Work to be completed: Your answer must consist solely of the line containing "GTA 6 derruba" and all subsequent lines through the end of the entries, reproduced exactly.

Information given:
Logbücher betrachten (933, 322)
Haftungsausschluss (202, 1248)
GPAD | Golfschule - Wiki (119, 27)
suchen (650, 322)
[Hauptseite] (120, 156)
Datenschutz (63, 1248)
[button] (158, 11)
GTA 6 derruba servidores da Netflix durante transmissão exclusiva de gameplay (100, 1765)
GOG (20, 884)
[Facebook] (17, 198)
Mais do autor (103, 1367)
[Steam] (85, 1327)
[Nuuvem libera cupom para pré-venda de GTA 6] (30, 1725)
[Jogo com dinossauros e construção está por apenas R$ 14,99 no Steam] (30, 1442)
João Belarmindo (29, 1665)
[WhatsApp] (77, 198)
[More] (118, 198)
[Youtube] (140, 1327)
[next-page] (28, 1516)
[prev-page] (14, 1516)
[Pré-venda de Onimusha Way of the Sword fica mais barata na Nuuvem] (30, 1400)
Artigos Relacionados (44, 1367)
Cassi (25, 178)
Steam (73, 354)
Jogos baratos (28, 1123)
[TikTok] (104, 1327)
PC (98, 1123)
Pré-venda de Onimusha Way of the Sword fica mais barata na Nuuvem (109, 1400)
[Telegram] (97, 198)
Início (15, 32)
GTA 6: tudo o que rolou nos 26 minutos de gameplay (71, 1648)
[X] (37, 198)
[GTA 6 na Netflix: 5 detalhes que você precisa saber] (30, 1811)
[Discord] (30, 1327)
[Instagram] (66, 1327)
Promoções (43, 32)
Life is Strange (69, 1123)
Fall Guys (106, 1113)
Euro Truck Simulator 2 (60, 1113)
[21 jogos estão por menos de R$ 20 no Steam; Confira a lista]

Response area:
GTA 6 derruba servidores da Netflix durante transmissão exclusiva de gameplay (100, 1765)
GOG (20, 884)
[Facebook] (17, 198)
Mais do autor (103, 1367)
[Steam] (85, 1327)
[Nuuvem libera cupom para pré-venda de GTA 6] (30, 1725)
[Jogo com dinossauros e construção está por apenas R$ 14,99 no Steam] (30, 1442)
João Belarmindo (29, 1665)
[WhatsApp] (77, 198)
[More] (118, 198)
[Youtube] (140, 1327)
[next-page] (28, 1516)
[prev-page] (14, 1516)
[Pré-venda de Onimusha Way of the Sword fica mais barata na Nuuvem] (30, 1400)
Artigos Relacionados (44, 1367)
Cassi (25, 178)
Steam (73, 354)
Jogos baratos (28, 1123)
[TikTok] (104, 1327)
PC (98, 1123)
Pré-venda de Onimusha Way of the Sword fica mais barata na Nuuvem (109, 1400)
[Telegram] (97, 198)
Início (15, 32)
GTA 6: tudo o que rolou nos 26 minutos de gameplay (71, 1648)
[X] (37, 198)
[GTA 6 na Netflix: 5 detalhes que você precisa saber] (30, 1811)
[Discord] (30, 1327)
[Instagram] (66, 1327)
Promoções (43, 32)
Life is Strange (69, 1123)
Fall Guys (106, 1113)
Euro Truck Simulator 2 (60, 1113)
[21 jogos estão por menos de R$ 20 no Steam; Confira a lista]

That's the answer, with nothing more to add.